03.05.2012 | Busunfall

Unfall eines Linienbusses - wer haftet für Schäden der Insassen

Bild: MEV Verlag GmbH, Germany

Auch wenn ein Auffahrunfall für einen Beteiligten unabwendbar war, kann dies nur zu einer Haftungsbefreiung zwischen den beteiligten Fahrzeughaltern führen, nicht aber gegenüber den verletzten Fahrgästen.

Vollbremsung

Ein Linienbus fährt auf einen Pkw, der plötzlich vor ihm abbremst. Wer haftet für die Verletzungen, die die Fahrgäste des Busses erlitten haben? Die Halter von Bus und Pkw gemeinsam oder kann der Halter des Pkw Schadensersatzansprüche vermeiden, weil der Auffahrunfall für ihn unabwendbar war?

Das OLG Nürnberg hat entschieden, dass die Fahrzeughalter des Linienbusses und des Pkw gegenüber dem Verletzten aus Gefährdungshaftung gesamtschuldnerisch haften und zwar in vollem Umfang (§ 7 Abs. 1 StVG). Als Fahrzeughalter haftet der Beklagte im Wege der Gefährdungshaftung gemäß § 7 Abs. 1 StVG unabhängig von einem etwaigen Verschulden für die von seinem Fahrzeug ausgehende Betriebsgefahr.

 

Kein Haftungsausschluss wegen höherer Gewalt

Ein Ausschluss der Haftung wegen höherer Gewalt (§ 7 Abs. 2 StVG) kommt nicht in Betracht, entschied das Gericht. Der Unfall sei durch einen verkehrstypischen Betriebsvorgang verursacht worden.

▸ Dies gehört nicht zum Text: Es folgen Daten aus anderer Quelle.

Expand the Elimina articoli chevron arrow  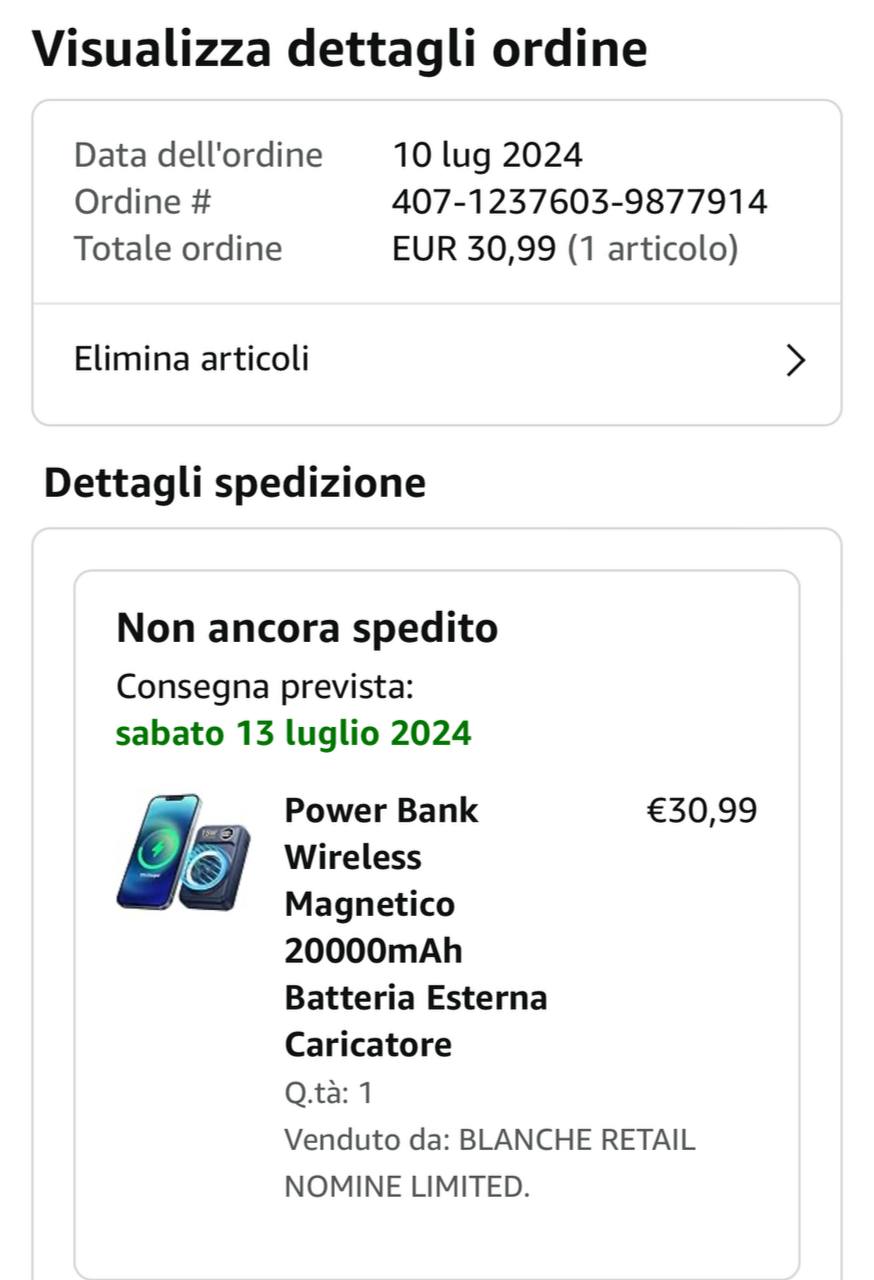pos(795,360)
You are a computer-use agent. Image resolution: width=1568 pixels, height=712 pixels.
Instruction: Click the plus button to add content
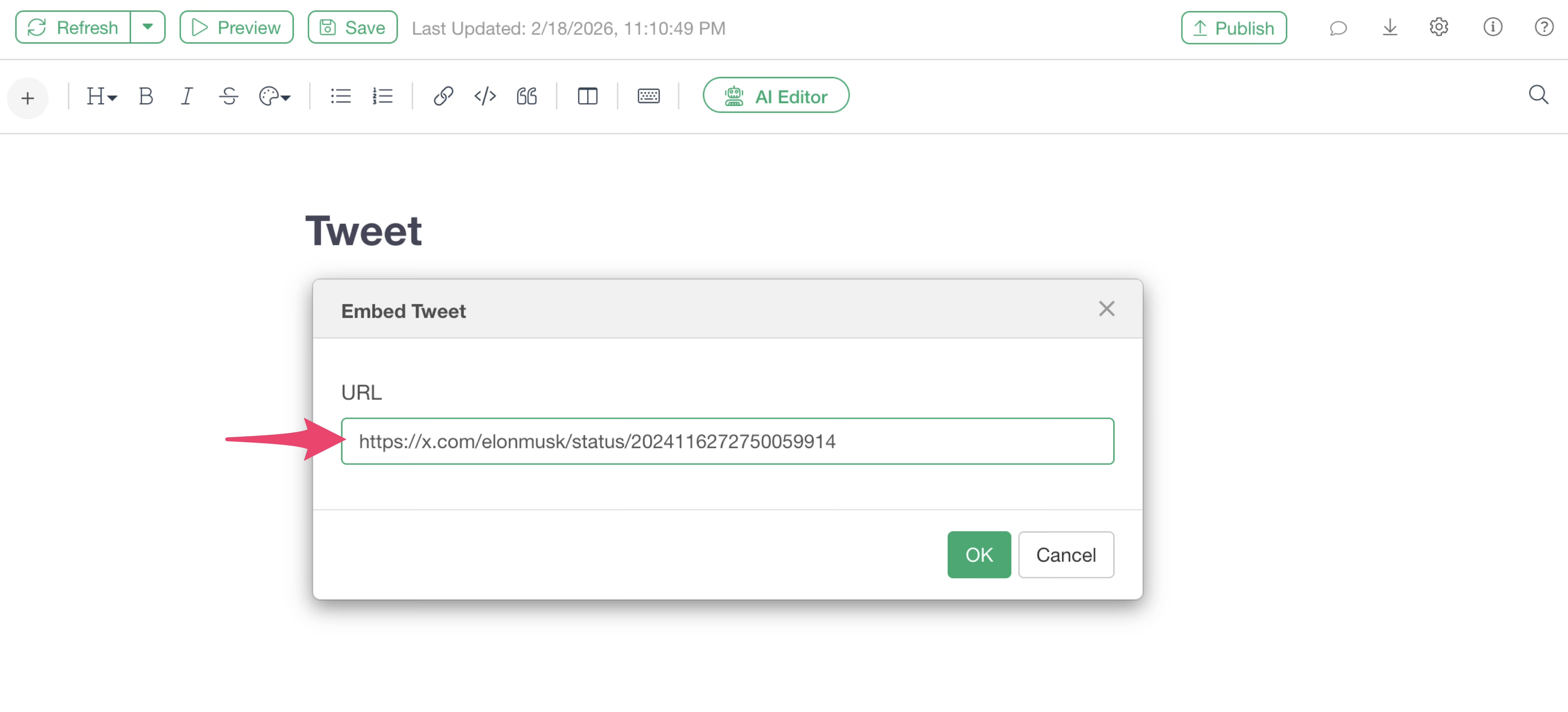coord(27,98)
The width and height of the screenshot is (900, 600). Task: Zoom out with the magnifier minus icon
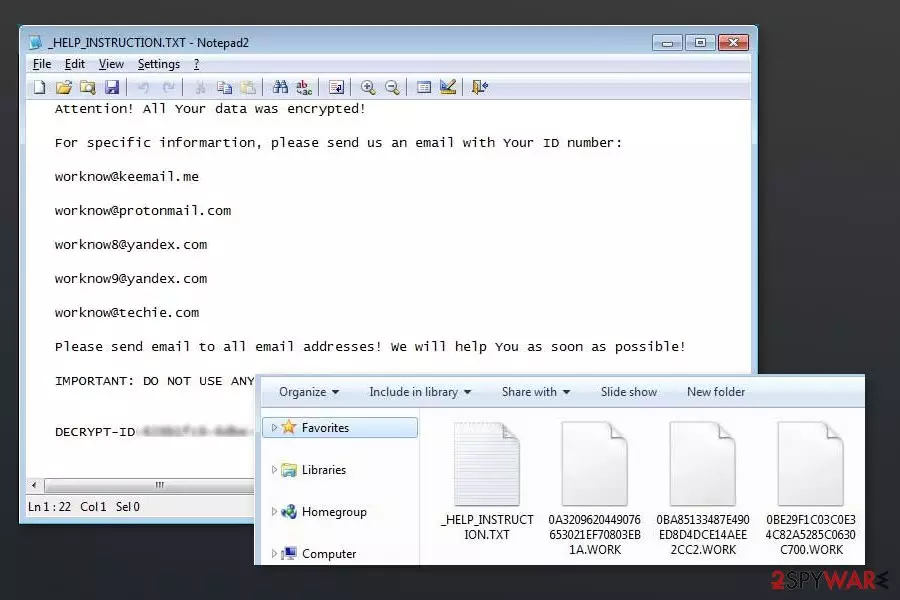click(x=392, y=87)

Ein Teilungsabkommen zwischen der Klägerin und der Haftpflichtversicherung des Linienbusses würde an dem Ergebnis nichts ändern. Die geschädigten Businsassen müssen sich nicht auf mögliche Ansprüche des Pkw-Halters gegenüber der Halterin des Linienbusses verweisen lassen.

 

Relevanz unterschiedlicher Verursachungsanteile

Die unterschiedlichen Verursachungsanteile an dem Verkehrsunfall können erst beim Gesamtschuldnerausgleich zwischen den beiden Fahrzeughaltern gemäß § 17 Abs. 1 u. 3 StVG, § 426 BGB berücksichtigt werden.

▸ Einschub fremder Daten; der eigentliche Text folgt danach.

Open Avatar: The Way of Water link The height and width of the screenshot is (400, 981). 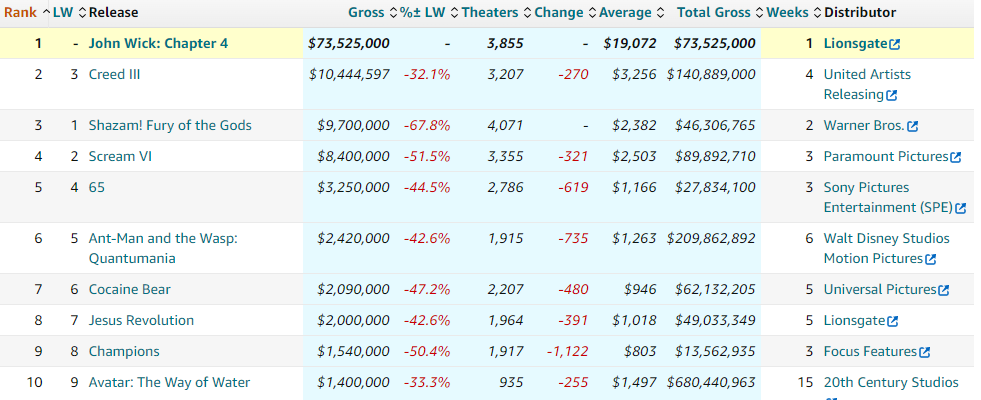tap(169, 382)
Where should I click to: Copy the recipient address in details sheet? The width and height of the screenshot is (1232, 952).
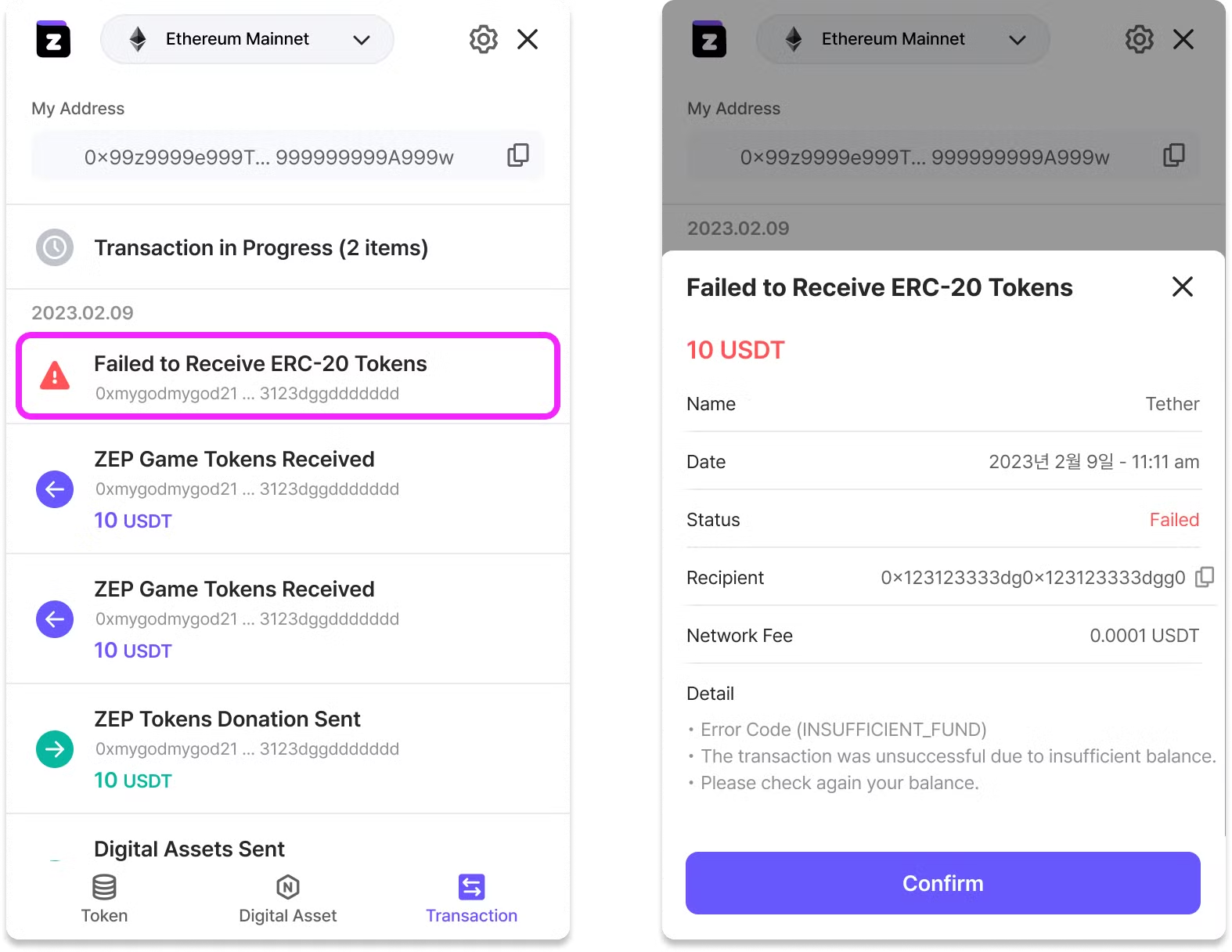tap(1205, 578)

Ob die Beklagten danach im Innenverhältnis von der Halterin des Linienbusses (und der dahinter stehenden Haftpflichtversicherung) den Ausgleich des gesamten Erstattungsbetrages verlangen können, muss in dem vorliegenden Rechtsstreit nicht entschieden werden, so die Richter.